Assigned task: Below is a listing. Copy each line of it that holds the word "computer".

Data extracts:
---*---

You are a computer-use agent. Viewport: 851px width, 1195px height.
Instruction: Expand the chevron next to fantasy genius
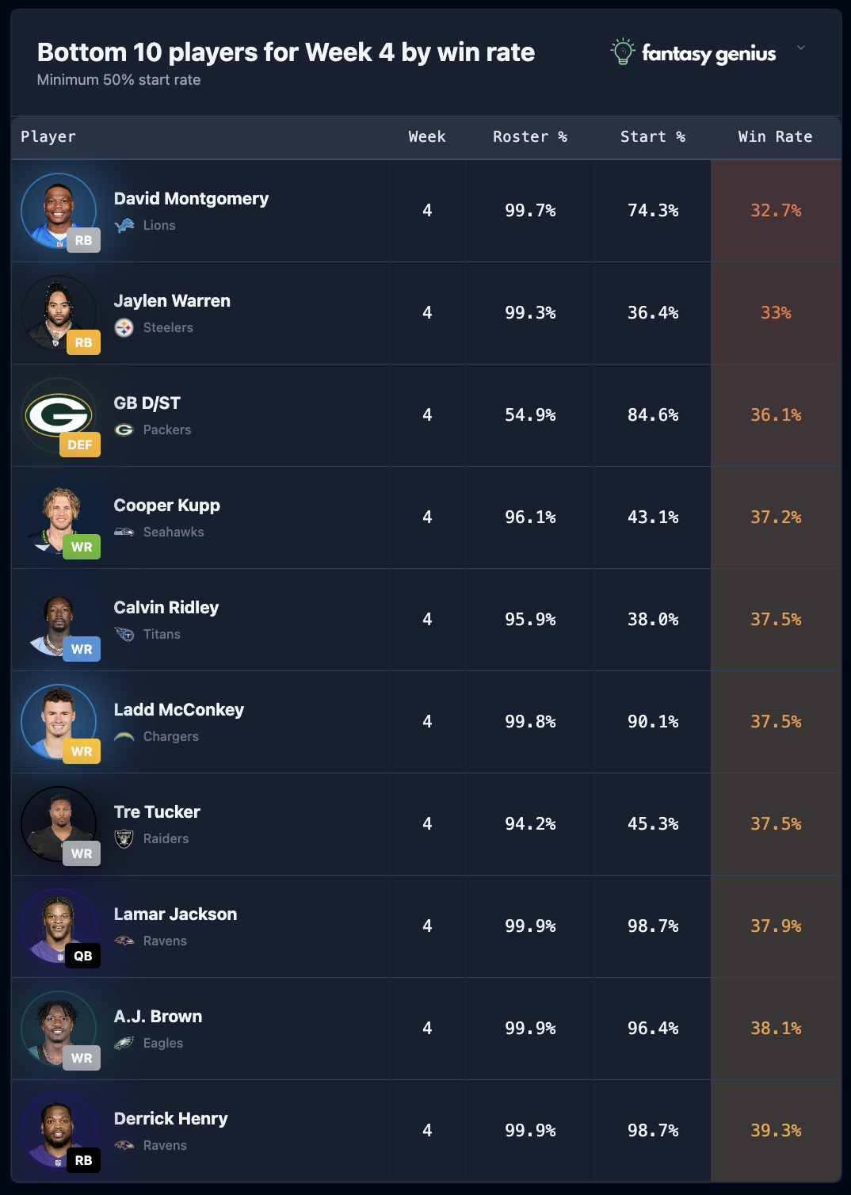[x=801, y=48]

---*---

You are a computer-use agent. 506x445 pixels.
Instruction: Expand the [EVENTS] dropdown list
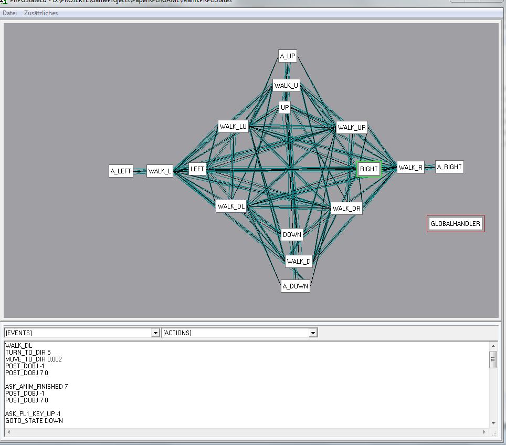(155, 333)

---*---

Solution to this exercise:
You are a computer-use agent. Viewport: 851px width, 1195px height.
You are a computer-use agent. 506x445 pixels.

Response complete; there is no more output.